After Lesotho, South Africa is the most economically unequal country in the world

Over the last year, the most expensive products have increased by 17%, while the cheapest have decreased by 3%, an analyst says, adding that yearly CPI inflation for July has increased by 5%.

The Consumer Price Index (CPI) stood at 116.1 at the end of July, implying year-on-year (y/y) inflation of 5% and month-on-month inflation of 1%, according to The Inflation Factory (TIF) on Tuesday.

Statistics SA will release its official CPI results on Wednesday.

If TIF is on target, it would be the fifth monthly increase in y/y inflation following six months of decreases.

“Simple projections of CPI show the y/y rate continuing to increase through to January 2016, with a strong chance of breaching the 6% ceiling by that time,” TIF said in its monthly newsletter.

Rich vs poor inflation

(CIA world fact book), according to TIF.

“The massive difference in wealth between the ‘rich’ and ‘poor’ has a major effect on the different products that these groups buy and their respective inflation rates, but these differences are completely invisible if you only look at one lone CPI number.

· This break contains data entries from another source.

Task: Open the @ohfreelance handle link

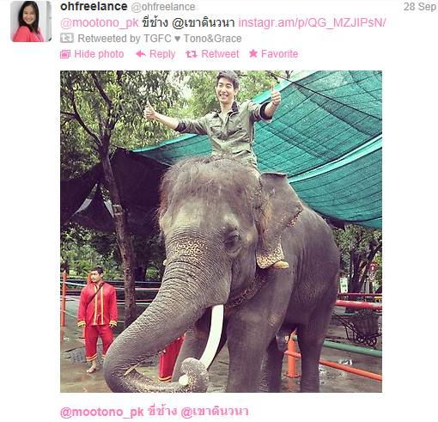Action: tap(163, 7)
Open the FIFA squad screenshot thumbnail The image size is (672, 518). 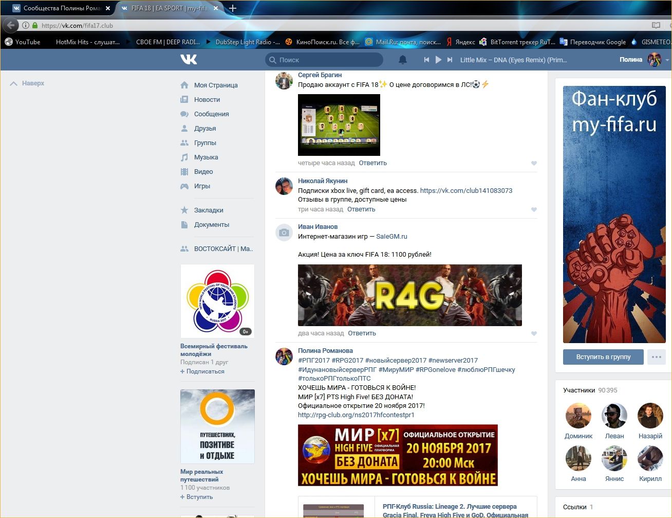click(339, 124)
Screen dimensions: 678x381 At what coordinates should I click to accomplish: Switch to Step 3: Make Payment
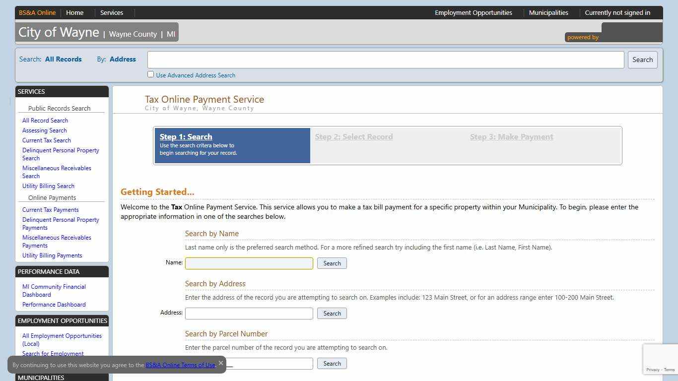(x=511, y=137)
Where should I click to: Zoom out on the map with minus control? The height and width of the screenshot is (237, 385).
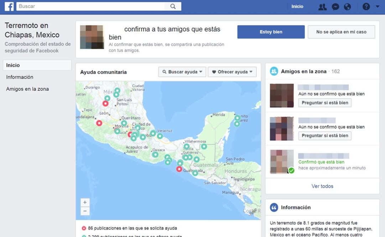point(85,211)
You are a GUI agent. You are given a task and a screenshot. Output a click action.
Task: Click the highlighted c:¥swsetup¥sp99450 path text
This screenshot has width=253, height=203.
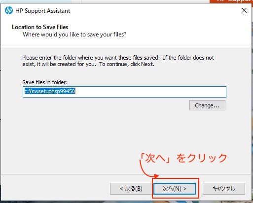[x=50, y=91]
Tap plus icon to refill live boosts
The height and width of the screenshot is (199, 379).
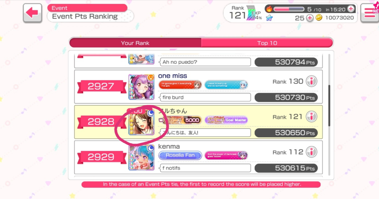coord(351,9)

“By dividing the hundreds of thousands of products that TIF tracks into four groups (cheapest, cheap, expensive, most expensive) we have produced inflation indices that represent these different groups of products.”

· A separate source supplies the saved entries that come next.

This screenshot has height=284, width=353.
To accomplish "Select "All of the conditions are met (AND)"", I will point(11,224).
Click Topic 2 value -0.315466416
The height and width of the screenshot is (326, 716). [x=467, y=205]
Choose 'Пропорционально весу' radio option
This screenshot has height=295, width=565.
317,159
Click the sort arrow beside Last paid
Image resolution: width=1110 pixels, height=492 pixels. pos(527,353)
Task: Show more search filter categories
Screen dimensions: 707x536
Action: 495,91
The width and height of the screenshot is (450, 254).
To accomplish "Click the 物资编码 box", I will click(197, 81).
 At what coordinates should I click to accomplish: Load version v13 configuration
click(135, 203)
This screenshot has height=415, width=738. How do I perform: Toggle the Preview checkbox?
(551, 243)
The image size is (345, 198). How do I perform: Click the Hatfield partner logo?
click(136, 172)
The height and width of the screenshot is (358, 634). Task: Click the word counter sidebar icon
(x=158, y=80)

It said the different rates are affected by two things: the variation in the amount that they spend on different products (the poor spend proportionately more on food and fuel), as well as the different products that they buy within each category (an expensive vs cheap car).

“For anyone who has complained that they believe that their inflation rate is far higher than the published CPI rate, it's probably because, according to our data, you are richer than average,” according to TIF.

TIF’s data shows significantly higher inflation rates over the last year for expensive products (the equivalent of a 17% CPI for those people who shop in the top 25% of products available). For the cheapest of products (those in the bottom 25% of products by price) there has actually been 2.4% deflation.

“This difference in spending power can massively affect the relative rates of inflation in different populations and represent very different effects,” TIF said.

“If the CPI is being driven by very large increases in expensive products, as opposed to similar changes across all groups, this should have a very different economic interpretation and interest rate policy."